BEGIN GIVEN INFORMATION

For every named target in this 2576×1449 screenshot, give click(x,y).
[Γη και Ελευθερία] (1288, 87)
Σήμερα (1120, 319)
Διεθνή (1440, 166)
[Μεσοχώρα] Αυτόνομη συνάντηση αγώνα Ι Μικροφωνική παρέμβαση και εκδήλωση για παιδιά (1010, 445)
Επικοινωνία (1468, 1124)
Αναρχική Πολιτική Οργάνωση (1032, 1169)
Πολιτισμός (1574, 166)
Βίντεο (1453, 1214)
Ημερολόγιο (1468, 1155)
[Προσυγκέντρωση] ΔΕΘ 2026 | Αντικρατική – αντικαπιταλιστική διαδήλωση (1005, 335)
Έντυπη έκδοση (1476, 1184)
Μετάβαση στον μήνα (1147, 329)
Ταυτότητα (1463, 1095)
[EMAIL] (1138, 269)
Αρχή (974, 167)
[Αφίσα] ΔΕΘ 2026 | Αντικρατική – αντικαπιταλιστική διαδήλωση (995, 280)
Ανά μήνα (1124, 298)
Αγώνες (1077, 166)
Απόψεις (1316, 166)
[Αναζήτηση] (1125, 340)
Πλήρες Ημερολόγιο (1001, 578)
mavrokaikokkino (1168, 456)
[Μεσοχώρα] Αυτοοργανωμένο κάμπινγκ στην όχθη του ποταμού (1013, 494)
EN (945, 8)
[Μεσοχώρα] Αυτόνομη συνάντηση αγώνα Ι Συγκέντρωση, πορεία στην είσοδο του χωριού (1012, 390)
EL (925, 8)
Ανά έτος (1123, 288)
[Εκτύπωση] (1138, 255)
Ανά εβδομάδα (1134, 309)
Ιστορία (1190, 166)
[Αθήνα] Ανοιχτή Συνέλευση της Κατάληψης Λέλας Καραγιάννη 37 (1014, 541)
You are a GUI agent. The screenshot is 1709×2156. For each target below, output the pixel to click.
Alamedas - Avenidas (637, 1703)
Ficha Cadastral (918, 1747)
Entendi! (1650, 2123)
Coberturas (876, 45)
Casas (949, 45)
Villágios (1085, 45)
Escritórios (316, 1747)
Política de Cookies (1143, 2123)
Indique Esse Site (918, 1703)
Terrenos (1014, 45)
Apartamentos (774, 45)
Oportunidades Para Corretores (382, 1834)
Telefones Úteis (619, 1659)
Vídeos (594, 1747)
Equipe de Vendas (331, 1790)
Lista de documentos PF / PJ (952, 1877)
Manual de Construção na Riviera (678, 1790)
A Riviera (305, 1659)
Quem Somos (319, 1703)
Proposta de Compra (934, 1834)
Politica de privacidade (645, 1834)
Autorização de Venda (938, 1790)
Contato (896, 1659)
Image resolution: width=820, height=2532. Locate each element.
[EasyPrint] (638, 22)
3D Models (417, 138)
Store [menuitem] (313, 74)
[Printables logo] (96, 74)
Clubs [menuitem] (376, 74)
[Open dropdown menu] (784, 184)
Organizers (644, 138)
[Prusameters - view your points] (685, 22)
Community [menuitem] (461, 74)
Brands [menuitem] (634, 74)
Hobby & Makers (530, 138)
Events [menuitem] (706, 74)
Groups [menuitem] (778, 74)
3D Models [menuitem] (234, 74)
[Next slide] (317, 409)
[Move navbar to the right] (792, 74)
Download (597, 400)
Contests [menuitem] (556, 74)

END GIVEN INFORMATION

- [TASK GOAL] Repeat verbatim the opening run of entries, ending with the line that contains "EN (945, 8)".

- [RESULT OF THIS TASK]
For every named target in this 2576×1449 screenshot, give click(x,y).
[Γη και Ελευθερία] (1288, 87)
Σήμερα (1120, 319)
Διεθνή (1440, 166)
[Μεσοχώρα] Αυτόνομη συνάντηση αγώνα Ι Μικροφωνική παρέμβαση και εκδήλωση για παιδιά (1010, 445)
Επικοινωνία (1468, 1124)
Αναρχική Πολιτική Οργάνωση (1032, 1169)
Πολιτισμός (1574, 166)
Βίντεο (1453, 1214)
Ημερολόγιο (1468, 1155)
[Προσυγκέντρωση] ΔΕΘ 2026 | Αντικρατική – αντικαπιταλιστική διαδήλωση (1005, 335)
Έντυπη έκδοση (1476, 1184)
Μετάβαση στον μήνα (1147, 329)
Ταυτότητα (1463, 1095)
[EMAIL] (1138, 269)
Αρχή (974, 167)
[Αφίσα] ΔΕΘ 2026 | Αντικρατική – αντικαπιταλιστική διαδήλωση (995, 280)
Ανά μήνα (1124, 298)
Αγώνες (1077, 166)
Απόψεις (1316, 166)
[Αναζήτηση] (1125, 340)
Πλήρες Ημερολόγιο (1001, 578)
mavrokaikokkino (1168, 456)
[Μεσοχώρα] Αυτοοργανωμένο κάμπινγκ στην όχθη του ποταμού (1013, 494)
EN (945, 8)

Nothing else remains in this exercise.